Provided entries
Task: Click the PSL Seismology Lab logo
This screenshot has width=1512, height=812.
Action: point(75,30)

==

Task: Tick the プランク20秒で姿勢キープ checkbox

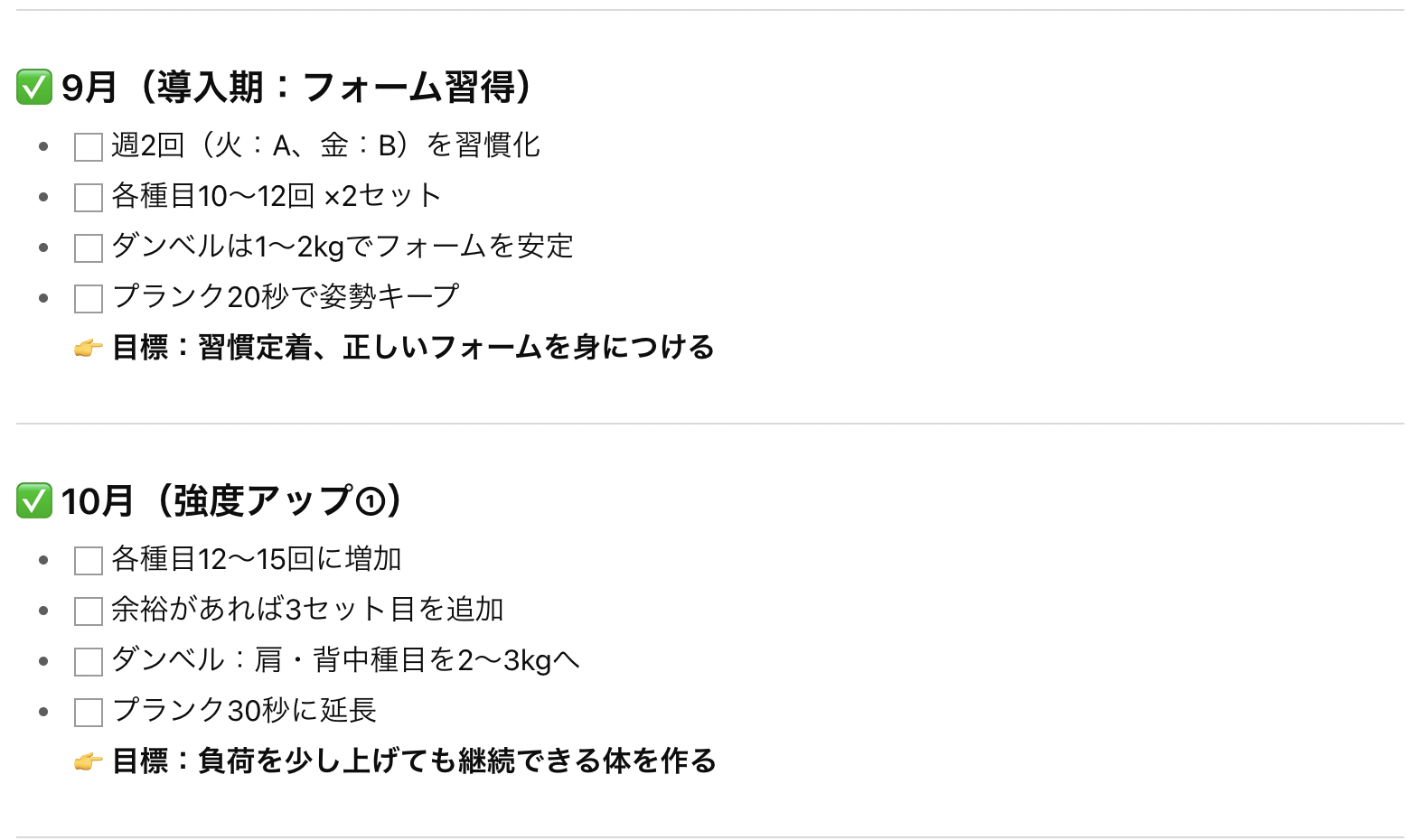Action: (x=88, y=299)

--

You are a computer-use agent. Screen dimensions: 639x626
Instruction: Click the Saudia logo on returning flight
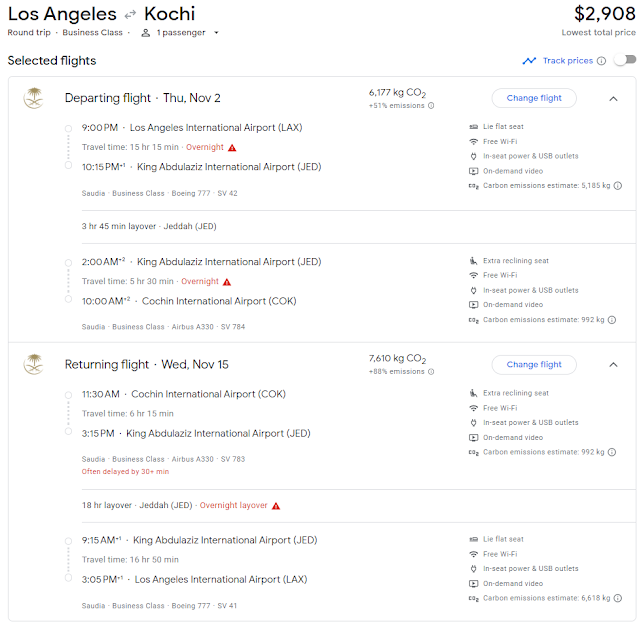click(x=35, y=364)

Exercise goal
State how many lines in the entries contain the word "Task", with case counting. Give only the number.

Answer below
2